Rugby League immortal Wally Lewis has recently revealed that he has been diagnosed with probable Chronic Traumatic Encephalopathy (CTE), which, according to Dementia Australia, is a form of dementia that comes after repeated concussions or head injuries1. Mr Lewis, famously known as the "King", played in excess of 300 first grade rugby league games in the QRL and ARL, whilst representing Queensland and Australia on 38 and 34 occasions respectively. He is widely considered one of the greatest rugby league players of all time and is now facing the prospect of living out his life with a debilitating illness.
In a fortnight in which young Hawthorn ruckman Max Lynch has had to retire at the age of 24 due to the symptoms arising from repeated concussions2, controversy has arisen across the AFL following a huge head clash between Port Adelaide's Allir Allir and Lachie Jones3 and Sydney Swans star Paddy McCartin remains out indefinitely amid ongoing concussion symptoms4, it is important to consider the potential affects of CTE and other major injuries not only for professional athletes but amateur sports men and women around the country.
Should any of these professional or amateur athletes suffer injury on the playing field and be rendered unable to work into the future, it is of great concern as to how they will be able to provide for themselves or their family.
Unfortunately, injuries and concussions are a significant risk in playing sport and, given that it is estimated that 16 million Australians participate in sport annually, this constitutes a risk to the majority of the population.
In those circumstances it is important for individuals to consider, when signing up to sporting endeavours, whether or not they are properly insured.
Eligibility for total and permanent disablement insurance and/or income protection insurance
Within your superannuation you are eligible to apply for total and permanent disablement insurance and/or income protection insurance. Both are designed to step in when injured persons are unable to work, the former when the incapacity is permanent and the latter generally in less permanent circumstances. These insurances are not restricted to sporting injuries, however.
TPD insurance is a type of life insurance which pays a specified lump sum in the event that an insured person is found to have total and permanent disability as a result of injury or illness they have incurred.
The value, eligibility criteria and evidentiary requirements differ depending on the policy held by an individual and the conditions imposed.
For example, under some policies it is the case an insured person does not have to be unfit for all work but rather cannot work in their career at the time of the accident given their education, training or experience. Under some other policies the insured person may need to be assessed as unfit for any work, not just the work they were educated and trained for.
TPD policies may also require a test of an insured's ability to perform activities of daily living.
It is critical to understand the wording of the individual policy and the benefits provided under that policy before making a claim.
Many people are unaware that they may already have TPD cover which is often included in superannuation policies and/or other insurances that are commonly held.

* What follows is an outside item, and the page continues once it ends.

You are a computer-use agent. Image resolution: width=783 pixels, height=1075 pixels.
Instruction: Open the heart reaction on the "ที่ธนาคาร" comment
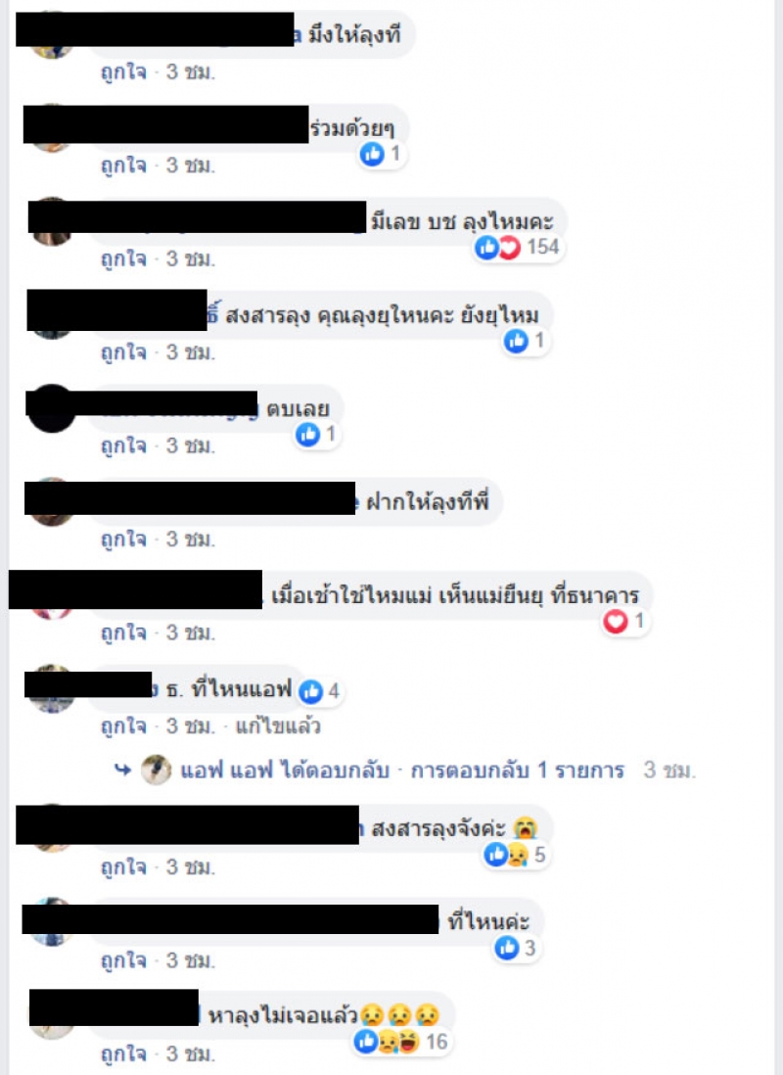point(624,622)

There are various ways that you may be entitled to TPD benefits, however it is most commonly through superannuation held by the insured person.
To determine whether you have TPD coverage through your superannuation, it is recommended you carefully peruse your most recent member's statement or contact your Fund.
Given his age, Wally Lewis is unlikely to experience the benefits associated with either TPD or income protection insurance, but Max Lynch and a host of other people across the country may.
The content of this article is intended to provide a general guide to the subject matter. Specialist advice should be sought about your specific circumstances.